▶ _EXCERPTED TEXT_:
▼

Again, looking at the boxscore you can tell the bench was pretty poor tonight. If we want to win in Milwaukee, they need to play much, much better. Milwaukee's going to come out in game three with a ton of energy, and we're going to need to weather that storm. When the bench comes in, that's where we have to do our killing. We especially need a better effort of Corliss. I saw him miss one of the first layups, and from what I understand that continued.


----------



## fear the fro (May 28, 2003)

Being the first team to lose at home is pretty embarrassing. But this is the same team that needed 7 games to put Orlando away last year-what else would you expect? 

Anyways, that game was gross. Outrebounded by 11. The worst was when some guy on Milwaukee, I forget who, was in the corner about to shoot a 3-Ben thought about running out at him but decided to stay and wait for the rebound. The shots hits off the rim, and Ben watches Toni Kukoc come down with it. Pathetic. Anyone know why Tayshaun played only 28 minutes? he was having an awesome game...Seems like Corliss woke up this morning and thought it was November all over again. 0-5 from the field. 3 turnovers and 3 fouls in 14 minutes. And what exactly did Darvin Ham add in his 8 minutes of playing time?

▲

▶ _CHALLENGE 1_:
Rewrite the basketball discussion starting with "Again, looking at" and going on through "(May 28, 2003)", putting "second unit" wherever "bench" appears.

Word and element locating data

▼

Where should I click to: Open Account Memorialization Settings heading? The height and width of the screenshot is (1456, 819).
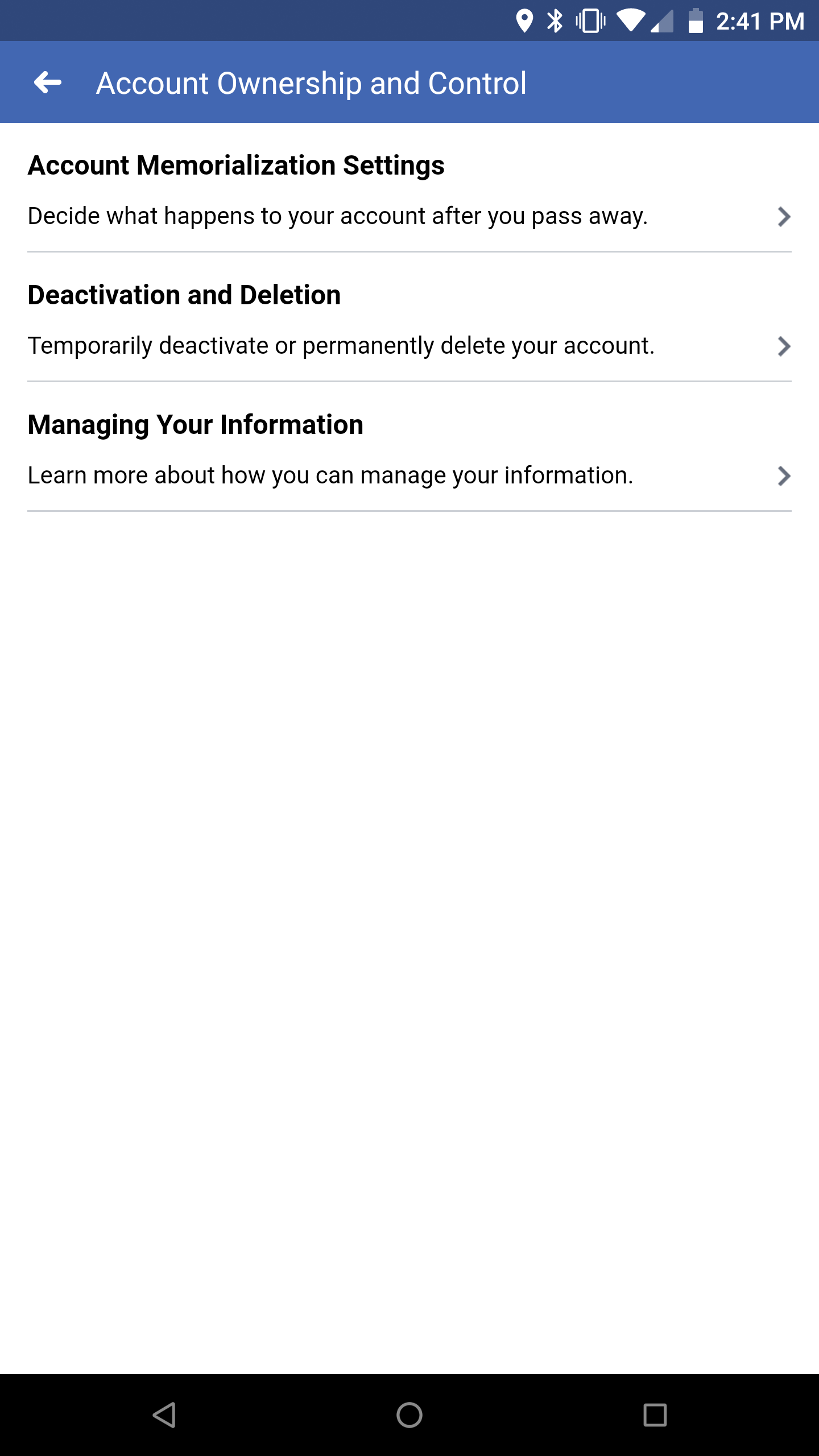[x=236, y=166]
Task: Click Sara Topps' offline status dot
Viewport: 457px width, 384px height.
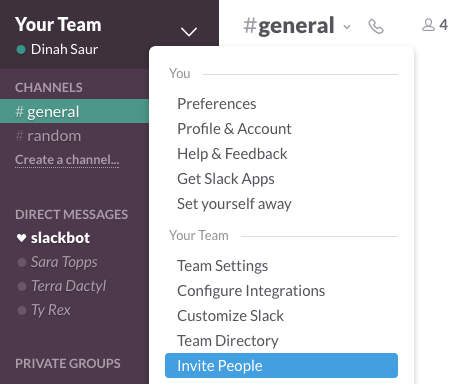Action: click(x=22, y=262)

▲

▶ _CHALLENGE 2_:
Return each line of the entries that includes the string "width".

▶ _CORRECT ANSWER 1_:
Again, looking at the boxscore you can tell the second unit was pretty poor tonight. If we want to win in Milwaukee, they need to play much, much better. Milwaukee's going to come out in game three with a ton of energy, and we're going to need to weather that storm. When the second unit comes in, that's where we have to do our killing. We especially need a better effort of Corliss. I saw him miss one of the first layups, and from what I understand that continued.


----------



## fear the fro (May 28, 2003)

▶ _CORRECT ANSWER 2_:
Where should I click to: Open Account Memorialization Settings heading? The height and width of the screenshot is (1456, 819).
Viewport: 457px width, 384px height.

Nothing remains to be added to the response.